Once a promising compound like cycloHisPro is identified, Aim 2 works to determine its chemical structure and function, while Aim 3 investigates the genetic pathways responsible for its biosynthesis. From there, Aim 4 explores how the compound can be sustainably produced using microbial or plant systems. The compound’s effectiveness is then evaluated by Aim 5, which tests its impact on crops in both lab and field settings. Finally, Aim 6 assesses environmental and animal safety to ensure the compound is viable for real-world use. Each step builds on the last, transforming molecular leads into applied tools for agricultural resilience.

Challenges

As with any scientific endeavor, discovery is only the beginning. A compound may work well in the lab but fail in the field, or even prove too costly or complex to manufacture at scale. Regulatory hurdles may arise depending on how a compound is delivered (for example, as a spray versus through genetic engineering), and some promising candidates may stall due to gaps in biosynthetic knowledge. 

Still, Skirycz knows what she wants to accomplish: she sees success not as a single breakthrough compound, but as a functioning pipeline capable of generating many strong candidates over time. 

“Experimental science can be slow, especially at the beginning,” Skirycz explains. “We’re in the process of hiring two postdocs who will really be able to push the experiments forward full-time. That will make a big difference.” 

In addition to these new postdoctoral researchers, Skirycz is also preparing to host visiting scholars from Japan to support both experimentation and metabolite screening across environments.

Looking to the Future

Aim 1 plays a pivotal role in C-SPIRIT’s broader mission: developing biologically driven tools that can make agriculture more resilient in a rapidly changing world.
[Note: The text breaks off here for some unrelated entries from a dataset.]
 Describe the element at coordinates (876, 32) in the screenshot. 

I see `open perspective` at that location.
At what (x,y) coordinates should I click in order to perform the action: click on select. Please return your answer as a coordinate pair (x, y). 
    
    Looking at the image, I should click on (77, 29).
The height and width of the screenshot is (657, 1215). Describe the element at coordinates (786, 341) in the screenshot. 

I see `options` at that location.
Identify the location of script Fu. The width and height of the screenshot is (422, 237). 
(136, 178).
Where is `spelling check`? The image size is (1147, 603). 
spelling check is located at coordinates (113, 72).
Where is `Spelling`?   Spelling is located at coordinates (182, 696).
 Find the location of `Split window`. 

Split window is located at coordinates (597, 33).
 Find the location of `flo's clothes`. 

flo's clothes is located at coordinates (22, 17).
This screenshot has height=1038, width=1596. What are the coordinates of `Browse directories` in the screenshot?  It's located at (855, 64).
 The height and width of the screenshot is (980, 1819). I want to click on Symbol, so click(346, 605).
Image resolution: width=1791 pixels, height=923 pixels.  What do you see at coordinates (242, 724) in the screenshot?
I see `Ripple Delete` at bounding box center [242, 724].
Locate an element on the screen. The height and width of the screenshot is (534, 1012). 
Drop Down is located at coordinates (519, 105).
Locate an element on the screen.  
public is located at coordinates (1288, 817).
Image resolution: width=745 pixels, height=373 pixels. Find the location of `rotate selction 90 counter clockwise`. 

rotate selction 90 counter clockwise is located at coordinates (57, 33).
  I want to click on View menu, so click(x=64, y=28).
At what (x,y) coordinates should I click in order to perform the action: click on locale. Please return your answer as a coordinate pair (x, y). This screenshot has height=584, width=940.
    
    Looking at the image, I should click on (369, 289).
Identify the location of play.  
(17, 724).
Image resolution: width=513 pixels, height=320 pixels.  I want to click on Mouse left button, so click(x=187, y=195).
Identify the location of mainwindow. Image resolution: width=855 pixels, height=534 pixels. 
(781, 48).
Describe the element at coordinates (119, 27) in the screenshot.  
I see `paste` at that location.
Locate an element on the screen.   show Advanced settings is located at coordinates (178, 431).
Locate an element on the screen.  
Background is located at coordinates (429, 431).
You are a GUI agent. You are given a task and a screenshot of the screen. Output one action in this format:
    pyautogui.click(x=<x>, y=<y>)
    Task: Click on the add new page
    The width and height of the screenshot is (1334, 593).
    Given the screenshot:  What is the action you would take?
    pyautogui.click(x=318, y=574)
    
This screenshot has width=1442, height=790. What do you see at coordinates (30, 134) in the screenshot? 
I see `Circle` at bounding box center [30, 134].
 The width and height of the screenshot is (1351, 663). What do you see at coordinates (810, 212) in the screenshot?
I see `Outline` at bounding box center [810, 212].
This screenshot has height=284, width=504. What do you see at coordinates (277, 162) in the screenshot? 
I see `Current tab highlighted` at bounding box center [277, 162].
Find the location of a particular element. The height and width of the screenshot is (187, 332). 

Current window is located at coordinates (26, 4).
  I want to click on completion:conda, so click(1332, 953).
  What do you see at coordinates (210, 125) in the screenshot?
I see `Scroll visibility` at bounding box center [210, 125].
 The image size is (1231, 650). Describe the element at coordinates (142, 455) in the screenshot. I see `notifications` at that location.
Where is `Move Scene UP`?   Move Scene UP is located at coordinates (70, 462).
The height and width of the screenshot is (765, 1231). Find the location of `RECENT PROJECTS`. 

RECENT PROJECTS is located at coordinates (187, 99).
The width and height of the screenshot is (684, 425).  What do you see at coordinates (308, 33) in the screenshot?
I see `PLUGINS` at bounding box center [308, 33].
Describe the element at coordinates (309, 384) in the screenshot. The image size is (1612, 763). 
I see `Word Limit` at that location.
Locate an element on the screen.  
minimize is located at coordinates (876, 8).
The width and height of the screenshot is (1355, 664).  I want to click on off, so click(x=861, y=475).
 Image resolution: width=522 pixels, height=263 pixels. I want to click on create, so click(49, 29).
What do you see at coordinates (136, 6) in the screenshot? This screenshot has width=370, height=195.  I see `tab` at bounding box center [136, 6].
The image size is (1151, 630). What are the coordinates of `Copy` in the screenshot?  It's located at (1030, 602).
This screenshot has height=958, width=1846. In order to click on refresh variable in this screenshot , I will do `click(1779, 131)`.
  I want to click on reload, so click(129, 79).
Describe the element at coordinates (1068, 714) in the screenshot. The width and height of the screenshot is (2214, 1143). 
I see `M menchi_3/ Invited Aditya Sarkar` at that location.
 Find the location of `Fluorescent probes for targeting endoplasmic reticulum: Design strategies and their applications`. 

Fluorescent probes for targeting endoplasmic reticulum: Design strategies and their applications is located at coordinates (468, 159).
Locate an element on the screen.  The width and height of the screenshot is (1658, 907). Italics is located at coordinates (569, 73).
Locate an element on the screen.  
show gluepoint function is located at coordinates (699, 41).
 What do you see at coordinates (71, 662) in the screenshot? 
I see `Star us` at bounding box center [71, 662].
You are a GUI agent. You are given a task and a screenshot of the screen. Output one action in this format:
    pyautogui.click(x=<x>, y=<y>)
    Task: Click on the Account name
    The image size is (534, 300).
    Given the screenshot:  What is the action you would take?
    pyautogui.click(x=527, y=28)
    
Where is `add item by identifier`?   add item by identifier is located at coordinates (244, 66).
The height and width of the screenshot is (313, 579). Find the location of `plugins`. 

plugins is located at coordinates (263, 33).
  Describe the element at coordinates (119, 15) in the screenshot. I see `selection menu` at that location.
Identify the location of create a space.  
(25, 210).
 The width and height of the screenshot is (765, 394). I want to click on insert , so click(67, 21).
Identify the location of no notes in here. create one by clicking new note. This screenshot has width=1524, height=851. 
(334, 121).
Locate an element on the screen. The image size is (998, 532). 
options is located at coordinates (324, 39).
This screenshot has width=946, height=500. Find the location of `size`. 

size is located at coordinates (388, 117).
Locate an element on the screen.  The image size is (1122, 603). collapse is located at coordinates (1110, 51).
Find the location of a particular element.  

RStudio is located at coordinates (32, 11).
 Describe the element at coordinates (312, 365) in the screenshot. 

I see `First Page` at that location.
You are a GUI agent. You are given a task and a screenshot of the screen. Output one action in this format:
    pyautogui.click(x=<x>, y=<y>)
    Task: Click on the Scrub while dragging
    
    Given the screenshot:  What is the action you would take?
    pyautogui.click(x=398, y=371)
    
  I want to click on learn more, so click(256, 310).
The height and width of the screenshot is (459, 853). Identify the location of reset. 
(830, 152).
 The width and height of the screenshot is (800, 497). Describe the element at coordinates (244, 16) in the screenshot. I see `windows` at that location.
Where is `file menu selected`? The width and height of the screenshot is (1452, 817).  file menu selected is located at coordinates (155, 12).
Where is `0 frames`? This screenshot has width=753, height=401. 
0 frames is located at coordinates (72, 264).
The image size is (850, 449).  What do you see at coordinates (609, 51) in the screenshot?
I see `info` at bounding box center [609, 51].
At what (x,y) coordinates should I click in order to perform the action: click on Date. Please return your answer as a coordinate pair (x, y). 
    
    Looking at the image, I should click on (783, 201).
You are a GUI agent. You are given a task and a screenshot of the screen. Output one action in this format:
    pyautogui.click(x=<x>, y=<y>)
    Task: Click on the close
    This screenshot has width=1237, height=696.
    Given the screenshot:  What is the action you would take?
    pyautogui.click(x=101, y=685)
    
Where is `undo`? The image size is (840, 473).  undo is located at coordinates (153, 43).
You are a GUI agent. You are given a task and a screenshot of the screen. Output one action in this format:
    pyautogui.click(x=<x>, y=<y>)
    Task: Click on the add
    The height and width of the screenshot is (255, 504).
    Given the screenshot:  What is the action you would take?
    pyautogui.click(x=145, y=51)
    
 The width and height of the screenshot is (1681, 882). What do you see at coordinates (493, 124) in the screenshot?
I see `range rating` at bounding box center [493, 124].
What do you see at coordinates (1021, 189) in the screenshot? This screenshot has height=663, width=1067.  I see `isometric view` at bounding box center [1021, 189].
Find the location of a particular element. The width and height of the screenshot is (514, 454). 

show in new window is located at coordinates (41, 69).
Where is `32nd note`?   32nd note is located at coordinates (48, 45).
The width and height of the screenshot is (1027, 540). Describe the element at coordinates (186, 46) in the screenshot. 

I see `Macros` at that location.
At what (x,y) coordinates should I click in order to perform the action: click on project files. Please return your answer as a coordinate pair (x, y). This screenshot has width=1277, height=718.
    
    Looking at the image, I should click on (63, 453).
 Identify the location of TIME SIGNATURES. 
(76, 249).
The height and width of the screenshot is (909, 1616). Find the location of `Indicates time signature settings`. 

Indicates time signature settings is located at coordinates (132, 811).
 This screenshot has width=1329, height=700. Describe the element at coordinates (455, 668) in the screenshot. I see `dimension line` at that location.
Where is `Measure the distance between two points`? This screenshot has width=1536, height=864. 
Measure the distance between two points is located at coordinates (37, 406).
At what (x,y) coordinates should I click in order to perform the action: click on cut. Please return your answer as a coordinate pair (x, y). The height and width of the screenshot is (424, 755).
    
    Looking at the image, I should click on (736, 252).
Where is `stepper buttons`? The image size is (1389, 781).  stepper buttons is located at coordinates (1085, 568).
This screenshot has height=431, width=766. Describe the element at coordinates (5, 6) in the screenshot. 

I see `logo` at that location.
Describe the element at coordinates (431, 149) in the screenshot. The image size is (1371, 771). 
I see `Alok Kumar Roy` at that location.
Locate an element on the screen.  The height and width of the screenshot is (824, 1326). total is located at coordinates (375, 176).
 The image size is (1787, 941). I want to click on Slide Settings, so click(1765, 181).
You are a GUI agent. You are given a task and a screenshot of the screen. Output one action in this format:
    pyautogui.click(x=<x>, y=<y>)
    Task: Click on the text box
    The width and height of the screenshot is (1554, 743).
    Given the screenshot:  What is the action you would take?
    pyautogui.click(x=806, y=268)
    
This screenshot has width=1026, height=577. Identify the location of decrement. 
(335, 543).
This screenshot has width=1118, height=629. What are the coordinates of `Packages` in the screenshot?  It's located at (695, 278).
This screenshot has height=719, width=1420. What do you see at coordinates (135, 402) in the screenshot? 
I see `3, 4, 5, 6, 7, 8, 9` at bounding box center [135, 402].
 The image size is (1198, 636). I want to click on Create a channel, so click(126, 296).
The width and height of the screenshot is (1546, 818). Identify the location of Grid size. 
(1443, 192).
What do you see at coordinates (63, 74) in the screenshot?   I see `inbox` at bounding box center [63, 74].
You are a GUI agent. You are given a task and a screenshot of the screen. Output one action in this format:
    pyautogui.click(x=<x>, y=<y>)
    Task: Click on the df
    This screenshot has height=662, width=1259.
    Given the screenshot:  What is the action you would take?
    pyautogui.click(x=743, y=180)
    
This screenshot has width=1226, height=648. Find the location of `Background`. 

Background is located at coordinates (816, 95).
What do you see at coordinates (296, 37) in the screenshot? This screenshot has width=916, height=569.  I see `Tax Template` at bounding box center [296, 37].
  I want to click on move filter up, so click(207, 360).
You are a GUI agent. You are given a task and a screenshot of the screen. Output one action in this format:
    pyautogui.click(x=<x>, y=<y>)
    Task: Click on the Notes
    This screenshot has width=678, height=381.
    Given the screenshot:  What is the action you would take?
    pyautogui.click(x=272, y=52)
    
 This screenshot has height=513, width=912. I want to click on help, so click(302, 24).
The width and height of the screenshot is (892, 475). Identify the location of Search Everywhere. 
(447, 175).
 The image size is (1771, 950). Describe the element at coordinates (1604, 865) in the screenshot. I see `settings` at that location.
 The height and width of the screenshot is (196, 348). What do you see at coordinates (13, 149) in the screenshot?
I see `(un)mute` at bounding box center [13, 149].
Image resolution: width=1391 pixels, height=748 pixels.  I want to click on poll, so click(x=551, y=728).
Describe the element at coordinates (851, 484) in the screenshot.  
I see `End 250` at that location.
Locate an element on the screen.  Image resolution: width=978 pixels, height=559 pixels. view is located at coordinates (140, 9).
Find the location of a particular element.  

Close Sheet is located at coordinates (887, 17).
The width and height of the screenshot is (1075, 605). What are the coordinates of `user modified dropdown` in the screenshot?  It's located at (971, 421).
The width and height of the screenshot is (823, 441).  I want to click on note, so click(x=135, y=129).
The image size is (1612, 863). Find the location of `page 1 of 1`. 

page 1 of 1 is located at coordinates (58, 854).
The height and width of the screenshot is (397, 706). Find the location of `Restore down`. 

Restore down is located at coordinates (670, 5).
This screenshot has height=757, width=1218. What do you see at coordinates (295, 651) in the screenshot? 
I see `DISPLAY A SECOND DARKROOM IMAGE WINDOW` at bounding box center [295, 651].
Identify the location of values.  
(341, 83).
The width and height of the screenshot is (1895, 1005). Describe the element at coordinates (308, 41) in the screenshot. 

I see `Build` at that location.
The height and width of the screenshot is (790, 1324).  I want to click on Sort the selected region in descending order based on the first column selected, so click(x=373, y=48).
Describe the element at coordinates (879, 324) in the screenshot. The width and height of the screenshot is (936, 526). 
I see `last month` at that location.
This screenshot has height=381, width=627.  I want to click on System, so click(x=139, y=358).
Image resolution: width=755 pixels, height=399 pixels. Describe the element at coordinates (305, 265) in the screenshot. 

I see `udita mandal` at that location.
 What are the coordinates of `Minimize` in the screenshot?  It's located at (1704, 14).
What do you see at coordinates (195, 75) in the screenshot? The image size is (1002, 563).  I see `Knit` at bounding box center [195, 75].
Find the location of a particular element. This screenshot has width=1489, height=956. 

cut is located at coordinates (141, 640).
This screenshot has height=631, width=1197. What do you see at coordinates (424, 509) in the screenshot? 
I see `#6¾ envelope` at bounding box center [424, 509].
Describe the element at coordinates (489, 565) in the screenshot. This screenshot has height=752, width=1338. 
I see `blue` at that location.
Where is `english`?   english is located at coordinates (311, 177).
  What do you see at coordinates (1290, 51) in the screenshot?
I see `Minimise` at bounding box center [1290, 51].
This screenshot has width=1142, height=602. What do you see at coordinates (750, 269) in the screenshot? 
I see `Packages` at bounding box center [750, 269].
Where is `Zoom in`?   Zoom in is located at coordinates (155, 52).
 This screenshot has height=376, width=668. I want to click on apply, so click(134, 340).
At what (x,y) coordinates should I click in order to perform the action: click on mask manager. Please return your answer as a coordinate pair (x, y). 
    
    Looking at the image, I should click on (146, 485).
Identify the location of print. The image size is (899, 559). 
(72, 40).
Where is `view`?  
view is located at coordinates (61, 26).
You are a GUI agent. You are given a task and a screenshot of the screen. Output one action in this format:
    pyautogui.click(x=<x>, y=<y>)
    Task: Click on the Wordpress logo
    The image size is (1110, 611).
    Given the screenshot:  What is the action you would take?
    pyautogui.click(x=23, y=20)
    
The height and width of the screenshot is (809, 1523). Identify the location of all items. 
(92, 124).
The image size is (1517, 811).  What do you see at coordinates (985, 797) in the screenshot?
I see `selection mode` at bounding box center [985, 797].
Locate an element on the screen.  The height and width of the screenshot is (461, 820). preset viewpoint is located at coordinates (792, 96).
By uncovering and characterizing the molecules plants use to survive stress, Skirycz and her collaborators are laying the scientific groundwork for future technologies that could help farmers mitigate yield losses .

“The dream is that by the end of the five years, we’ll already have a number of compounds robustly tested in the lab and working in the field.” Even if that timeline proves optimistic, Aim 1 is doing what it was designed to do: advancing a deeper understanding of plant resilience, starting at the molecular level.